■ **Supplied passage**
HL Deb 01 July 1835 vol 29 cc128-30
The Duke of Richmond

wished to ask his noble and learned Friend on the Woolsack, whether it was not desirable that the law should be amended with respect to the removal of indictments from inferior Courts into the Court of King's Bench, so far as related to the taking of bail on such removals. When a man was indicted at the Quarter-sessions, and the Magistrates took bail for his appearance, they might, according to the rank in life of the offender, and according to the nature of the offence, require bail from him to the amount of 300l. or 500l. If that very indictment was removed by Certiorari, he believed that it was the practice of the Court of King's Bench—and, as he understood, the practice was regulated by Statute—to call on him to give bail for only 20l. or 30l. It seemed to him that that practice was most objectionable; for it gave a great advantage to the rich man, and afforded him the opportunity of leaving the country; for though the Magistrates might have bound him by a sum sufficient to secure his appearance, he might, by going to the small expense of removing the case by Certiorari, get his bail diminished in amount to a very small sum, and might then afford to go off, and pay his sureties for the loss they had incurred. He wished to ask his noble and learned Friend whether this law did not require alteration, and if so, whether it would not be proper to insert the alteration in the Bill relating to prisons, now before their Lordships.

Lord Denman

said, that in his judgment, the alteration suggested by the noble Duke would be a great improvement. Under the present law there had been great evasion of public justice on account of the smallness of the sum required for bail on the removal of an indictment by Certiorari, since in such a case it was obvious that a person charged with any heavy offence, and who felt a consciousness of guilt, being aware of so light a penalty beingattached to hisevasion, would be almost sure to incur that forfeiture and fly the country; and in late years there had been one or two examples of heinous offenders adopting such a course. With respect to cases to be tried at the assizes, the Magistrates, in the first instance, usually required 50l. bail, and the Judges of the Court of King's Bench afterwards exercised their discretion, and increased the amount as they deemed it necessary. They ought to have the same power in cases of indictments removed by Certiorari from the Sessions, so as to proportion the amount of the bail to the nature of the offence and the probability of the conviction. They had not, however, any such power. He approved of the proposed alteration, and he did not think that the Prison Discipline Bill would be an improper occasion to introduce a matter so much connected with the administration of the justice of the country. Perhaps, however, this matter might not be fully considered on this hasty discussion, and other points of view relating to it might be presented to their Lordships. He did not think that that was likely to be the case in the present instance, but if the noble Duke inserted the Clause in the Bill, he would do all in his power to make it fully known to those noble Lords who were likely to take part in such a discussion.

■ **Dataset content**

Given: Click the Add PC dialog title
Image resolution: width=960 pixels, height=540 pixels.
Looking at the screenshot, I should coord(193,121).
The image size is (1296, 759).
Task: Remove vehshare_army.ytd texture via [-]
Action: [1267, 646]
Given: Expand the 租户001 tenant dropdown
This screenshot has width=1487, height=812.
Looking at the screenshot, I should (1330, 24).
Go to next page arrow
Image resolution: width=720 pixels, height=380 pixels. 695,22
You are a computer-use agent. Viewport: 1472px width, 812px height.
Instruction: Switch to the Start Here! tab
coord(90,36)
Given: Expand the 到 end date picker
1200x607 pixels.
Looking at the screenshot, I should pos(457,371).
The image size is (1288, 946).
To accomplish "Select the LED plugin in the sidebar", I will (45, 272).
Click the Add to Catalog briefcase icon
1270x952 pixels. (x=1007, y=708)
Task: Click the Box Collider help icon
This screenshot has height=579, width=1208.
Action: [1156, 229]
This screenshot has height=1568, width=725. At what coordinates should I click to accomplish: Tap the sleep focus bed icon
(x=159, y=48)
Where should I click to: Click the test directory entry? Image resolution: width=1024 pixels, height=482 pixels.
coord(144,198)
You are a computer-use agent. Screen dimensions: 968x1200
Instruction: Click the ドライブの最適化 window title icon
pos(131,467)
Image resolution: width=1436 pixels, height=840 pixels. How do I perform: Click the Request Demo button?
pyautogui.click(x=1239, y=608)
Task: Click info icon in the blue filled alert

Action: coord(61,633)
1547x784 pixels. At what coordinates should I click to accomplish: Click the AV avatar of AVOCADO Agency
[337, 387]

■ **The tasks**
**A.** In the 1835 Lords debate on bail, rewrite the Duke of Richmond's paragraph beginning "wished to ask his noble and learned Friend" as a short bulleted list that keeps its main facts.
**B.** In the 1835 Lords debate on bail, how much bail did Magistrates usually require at first in cases to be tried at the assizes?
**C.** List every sum of money mentioned in the 1835 Lords debate on bail.

■ **Completed exercise**
**A.**
- The Duke asked the Lord on the Woolsack whether the law on bail should be amended when indictments are removed from inferior Courts into the Court of King's Bench.
- At Quarter-sessions, Magistrates might require bail of 300l. or 500l., depending on the offender's rank and the nature of the offence.
- If the indictment was removed by Certiorari, the King's Bench practice, which he understood to be regulated by Statute, was to require bail of only 20l. or 30l.
- He thought this practice most objectionable because it favored the rich man. For a small expense, such a man could get his bail reduced, leave the country, and repay his sureties.
- He asked whether the law should be changed and whether the change could go into the Bill relating to prisons then before the House.

**B.** 50l.

**C.**
- 300l.
- 500l.
- 20l.
- 30l.
- 50l.